* **Work instruction**
Return, word for word, the lines of the listing below from the one with "Здоровье и долголетие (75, 1843)" through the one with "Олимпиада (170, 1446)", and no other lines.
'''
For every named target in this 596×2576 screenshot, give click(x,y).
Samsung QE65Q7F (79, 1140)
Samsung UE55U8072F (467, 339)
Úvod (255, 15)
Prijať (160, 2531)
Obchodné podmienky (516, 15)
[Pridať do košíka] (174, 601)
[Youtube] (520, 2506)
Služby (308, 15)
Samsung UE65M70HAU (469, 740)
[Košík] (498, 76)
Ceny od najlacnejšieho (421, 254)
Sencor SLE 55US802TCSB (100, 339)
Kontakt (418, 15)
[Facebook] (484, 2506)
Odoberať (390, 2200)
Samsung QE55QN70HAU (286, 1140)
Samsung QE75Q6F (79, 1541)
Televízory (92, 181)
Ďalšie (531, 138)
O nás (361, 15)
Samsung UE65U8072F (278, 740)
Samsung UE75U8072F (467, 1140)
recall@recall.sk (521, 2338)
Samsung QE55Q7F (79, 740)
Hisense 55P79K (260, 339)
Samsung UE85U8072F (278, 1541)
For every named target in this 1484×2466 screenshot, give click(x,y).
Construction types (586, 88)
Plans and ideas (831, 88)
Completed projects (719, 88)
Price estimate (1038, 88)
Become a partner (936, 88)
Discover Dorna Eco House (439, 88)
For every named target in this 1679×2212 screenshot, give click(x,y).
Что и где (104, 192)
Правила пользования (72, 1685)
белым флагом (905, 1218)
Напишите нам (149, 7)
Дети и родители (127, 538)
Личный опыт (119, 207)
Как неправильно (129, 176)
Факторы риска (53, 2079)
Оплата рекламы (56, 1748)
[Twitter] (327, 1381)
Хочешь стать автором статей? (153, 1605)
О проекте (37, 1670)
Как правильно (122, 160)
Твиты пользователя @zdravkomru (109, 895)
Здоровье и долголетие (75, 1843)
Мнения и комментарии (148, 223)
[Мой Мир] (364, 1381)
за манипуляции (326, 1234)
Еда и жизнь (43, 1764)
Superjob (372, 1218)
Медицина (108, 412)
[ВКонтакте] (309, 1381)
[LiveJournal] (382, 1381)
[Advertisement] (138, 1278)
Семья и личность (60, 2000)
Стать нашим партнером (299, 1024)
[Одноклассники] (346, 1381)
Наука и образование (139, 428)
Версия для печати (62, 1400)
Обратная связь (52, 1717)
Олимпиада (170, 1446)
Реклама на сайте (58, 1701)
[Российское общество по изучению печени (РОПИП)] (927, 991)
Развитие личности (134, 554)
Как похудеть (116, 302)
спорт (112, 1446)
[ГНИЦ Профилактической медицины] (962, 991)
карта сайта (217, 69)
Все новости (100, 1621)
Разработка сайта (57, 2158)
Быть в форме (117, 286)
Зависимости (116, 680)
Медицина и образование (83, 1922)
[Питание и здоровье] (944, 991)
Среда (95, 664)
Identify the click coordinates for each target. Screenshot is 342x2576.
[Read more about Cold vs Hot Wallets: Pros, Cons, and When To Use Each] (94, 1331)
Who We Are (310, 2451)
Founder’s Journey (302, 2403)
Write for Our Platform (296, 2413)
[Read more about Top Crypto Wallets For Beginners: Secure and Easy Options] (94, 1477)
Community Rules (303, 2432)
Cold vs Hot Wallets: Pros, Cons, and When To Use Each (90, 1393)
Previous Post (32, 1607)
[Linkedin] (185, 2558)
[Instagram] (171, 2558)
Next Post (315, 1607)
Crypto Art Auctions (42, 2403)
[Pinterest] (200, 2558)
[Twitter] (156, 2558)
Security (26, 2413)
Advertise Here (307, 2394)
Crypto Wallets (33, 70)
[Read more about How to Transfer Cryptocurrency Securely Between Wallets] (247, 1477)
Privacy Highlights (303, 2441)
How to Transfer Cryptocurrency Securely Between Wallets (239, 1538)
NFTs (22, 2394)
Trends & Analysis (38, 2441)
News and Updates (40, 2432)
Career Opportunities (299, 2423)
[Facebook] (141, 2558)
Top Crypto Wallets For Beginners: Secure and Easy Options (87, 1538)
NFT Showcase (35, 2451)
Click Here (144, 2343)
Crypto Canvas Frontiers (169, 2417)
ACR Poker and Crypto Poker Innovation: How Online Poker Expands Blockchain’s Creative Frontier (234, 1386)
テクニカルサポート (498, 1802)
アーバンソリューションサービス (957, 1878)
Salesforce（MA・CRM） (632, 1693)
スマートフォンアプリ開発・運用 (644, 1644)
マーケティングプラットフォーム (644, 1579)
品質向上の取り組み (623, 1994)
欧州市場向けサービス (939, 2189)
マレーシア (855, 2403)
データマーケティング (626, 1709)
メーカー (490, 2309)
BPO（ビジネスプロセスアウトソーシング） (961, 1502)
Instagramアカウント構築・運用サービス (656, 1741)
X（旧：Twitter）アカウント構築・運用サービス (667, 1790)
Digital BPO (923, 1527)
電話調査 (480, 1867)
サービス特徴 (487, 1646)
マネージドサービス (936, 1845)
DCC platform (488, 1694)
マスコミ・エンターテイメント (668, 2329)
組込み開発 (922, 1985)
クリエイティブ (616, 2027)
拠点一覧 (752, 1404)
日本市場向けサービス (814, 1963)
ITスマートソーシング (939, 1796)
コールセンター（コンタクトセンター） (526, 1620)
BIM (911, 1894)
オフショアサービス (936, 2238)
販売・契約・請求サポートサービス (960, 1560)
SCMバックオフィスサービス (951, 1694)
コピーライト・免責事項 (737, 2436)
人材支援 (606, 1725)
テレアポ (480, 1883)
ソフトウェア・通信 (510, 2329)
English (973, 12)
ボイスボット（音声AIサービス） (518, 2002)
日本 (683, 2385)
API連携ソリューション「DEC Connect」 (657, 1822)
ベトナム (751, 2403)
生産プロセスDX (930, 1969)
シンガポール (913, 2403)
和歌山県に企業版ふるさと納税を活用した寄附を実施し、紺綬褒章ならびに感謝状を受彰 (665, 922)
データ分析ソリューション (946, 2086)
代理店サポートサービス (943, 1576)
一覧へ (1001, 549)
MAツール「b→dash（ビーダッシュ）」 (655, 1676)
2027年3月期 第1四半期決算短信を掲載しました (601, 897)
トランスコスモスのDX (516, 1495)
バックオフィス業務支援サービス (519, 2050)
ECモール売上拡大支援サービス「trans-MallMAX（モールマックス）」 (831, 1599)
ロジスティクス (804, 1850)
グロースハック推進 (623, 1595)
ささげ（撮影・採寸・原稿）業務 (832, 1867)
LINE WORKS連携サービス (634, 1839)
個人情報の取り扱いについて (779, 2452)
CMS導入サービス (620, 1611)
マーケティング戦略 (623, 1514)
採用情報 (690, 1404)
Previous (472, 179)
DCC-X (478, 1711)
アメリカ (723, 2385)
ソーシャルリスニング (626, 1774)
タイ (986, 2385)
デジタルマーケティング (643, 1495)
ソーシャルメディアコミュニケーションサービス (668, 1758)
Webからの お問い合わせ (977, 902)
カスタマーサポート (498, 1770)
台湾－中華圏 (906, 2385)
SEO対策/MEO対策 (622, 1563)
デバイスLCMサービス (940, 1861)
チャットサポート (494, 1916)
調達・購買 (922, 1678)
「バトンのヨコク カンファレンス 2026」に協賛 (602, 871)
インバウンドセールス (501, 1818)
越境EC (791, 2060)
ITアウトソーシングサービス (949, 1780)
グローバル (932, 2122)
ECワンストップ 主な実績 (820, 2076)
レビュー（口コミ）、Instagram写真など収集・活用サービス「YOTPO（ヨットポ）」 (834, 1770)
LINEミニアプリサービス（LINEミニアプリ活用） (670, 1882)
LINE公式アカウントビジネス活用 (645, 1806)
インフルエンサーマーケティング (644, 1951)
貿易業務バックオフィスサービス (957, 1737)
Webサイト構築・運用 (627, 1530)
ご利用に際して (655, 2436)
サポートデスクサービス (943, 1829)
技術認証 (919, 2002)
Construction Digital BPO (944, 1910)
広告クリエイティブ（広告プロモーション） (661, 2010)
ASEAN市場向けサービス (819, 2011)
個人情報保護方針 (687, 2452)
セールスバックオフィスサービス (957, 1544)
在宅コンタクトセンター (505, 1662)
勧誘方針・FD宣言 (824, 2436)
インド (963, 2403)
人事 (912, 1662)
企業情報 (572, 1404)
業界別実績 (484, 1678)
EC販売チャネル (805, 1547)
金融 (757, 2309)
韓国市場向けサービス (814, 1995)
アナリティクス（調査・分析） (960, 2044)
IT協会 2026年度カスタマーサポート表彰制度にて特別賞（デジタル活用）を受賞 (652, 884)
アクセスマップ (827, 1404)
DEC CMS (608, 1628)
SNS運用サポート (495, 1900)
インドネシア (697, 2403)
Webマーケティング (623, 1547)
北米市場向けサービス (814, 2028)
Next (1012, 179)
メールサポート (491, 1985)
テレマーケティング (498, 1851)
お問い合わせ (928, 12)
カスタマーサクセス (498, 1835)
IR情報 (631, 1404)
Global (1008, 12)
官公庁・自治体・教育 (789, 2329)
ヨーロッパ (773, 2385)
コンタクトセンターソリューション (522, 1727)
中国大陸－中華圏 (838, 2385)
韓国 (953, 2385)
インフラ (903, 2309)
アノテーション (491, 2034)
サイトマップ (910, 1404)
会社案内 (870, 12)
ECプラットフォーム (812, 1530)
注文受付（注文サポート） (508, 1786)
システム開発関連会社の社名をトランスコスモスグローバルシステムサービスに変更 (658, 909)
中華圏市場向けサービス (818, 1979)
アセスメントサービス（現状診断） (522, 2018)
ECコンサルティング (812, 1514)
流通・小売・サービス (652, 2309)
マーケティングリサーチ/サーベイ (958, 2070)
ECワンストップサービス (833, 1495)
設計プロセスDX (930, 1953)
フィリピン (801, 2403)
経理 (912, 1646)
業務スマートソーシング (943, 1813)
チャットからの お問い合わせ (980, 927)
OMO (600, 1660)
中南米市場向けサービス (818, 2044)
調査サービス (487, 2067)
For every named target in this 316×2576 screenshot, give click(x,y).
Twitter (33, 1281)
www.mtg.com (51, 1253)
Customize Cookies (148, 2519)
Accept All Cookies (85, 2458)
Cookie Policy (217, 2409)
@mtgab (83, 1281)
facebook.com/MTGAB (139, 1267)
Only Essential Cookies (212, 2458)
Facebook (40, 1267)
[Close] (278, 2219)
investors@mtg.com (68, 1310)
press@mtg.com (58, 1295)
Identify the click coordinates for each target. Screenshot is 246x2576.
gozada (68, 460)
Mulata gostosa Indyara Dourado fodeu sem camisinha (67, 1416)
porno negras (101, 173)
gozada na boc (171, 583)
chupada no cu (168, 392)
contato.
'''
* **Answer to the problem**
Здоровье и долголетие (75, 1843)
Мнения и комментарии (148, 223)
[Мой Мир] (364, 1381)
за манипуляции (326, 1234)
Еда и жизнь (43, 1764)
Superjob (372, 1218)
Медицина (108, 412)
[ВКонтакте] (309, 1381)
[LiveJournal] (382, 1381)
[Advertisement] (138, 1278)
Семья и личность (60, 2000)
Стать нашим партнером (299, 1024)
[Одноклассники] (346, 1381)
Наука и образование (139, 428)
Версия для печати (62, 1400)
Обратная связь (52, 1717)
Олимпиада (170, 1446)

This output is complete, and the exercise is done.